Your objective: Reproduce the listing word for word, starting at the line that contains "This screenshot has height=597, width=960." and ending at the end of the listing. Leave the pictures out.

Records to process:
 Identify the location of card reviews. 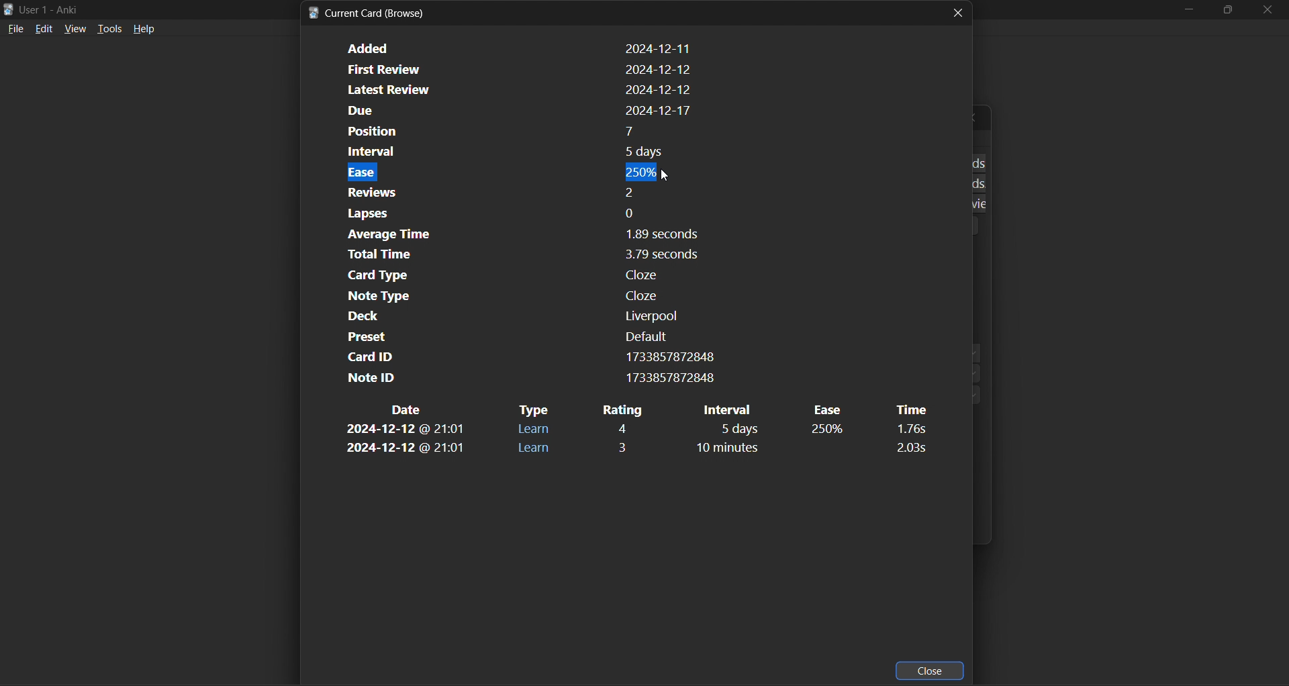
(508, 191).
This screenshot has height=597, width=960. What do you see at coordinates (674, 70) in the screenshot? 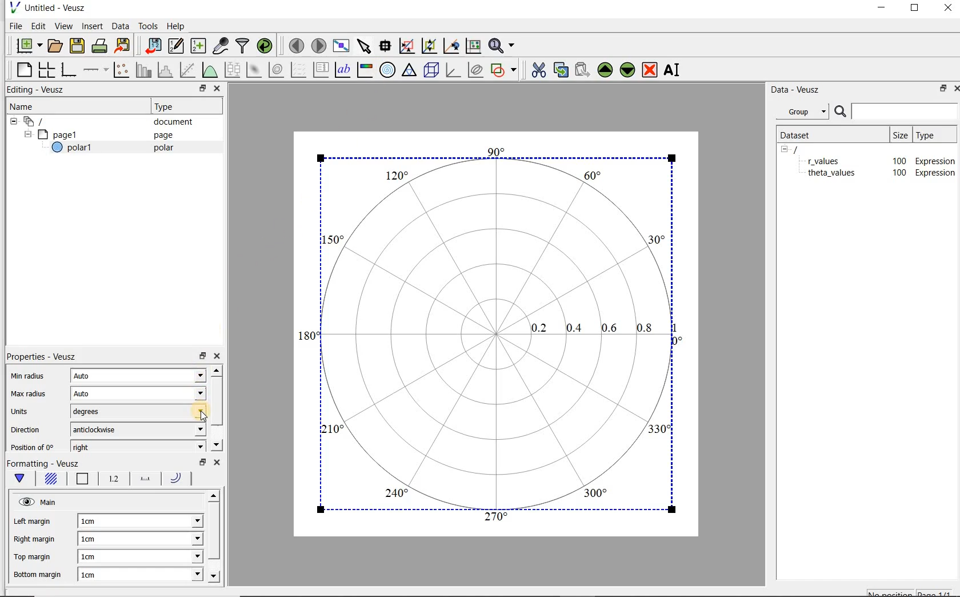
I see `rename the selected widget` at bounding box center [674, 70].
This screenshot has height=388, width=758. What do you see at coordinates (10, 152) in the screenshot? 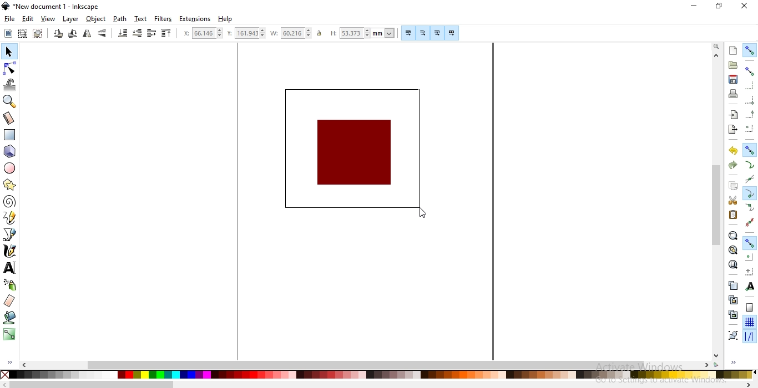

Written response:
This screenshot has height=597, width=960. What do you see at coordinates (674, 70) in the screenshot? 
I see `rename the selected widget` at bounding box center [674, 70].
This screenshot has height=388, width=758. What do you see at coordinates (10, 152) in the screenshot? 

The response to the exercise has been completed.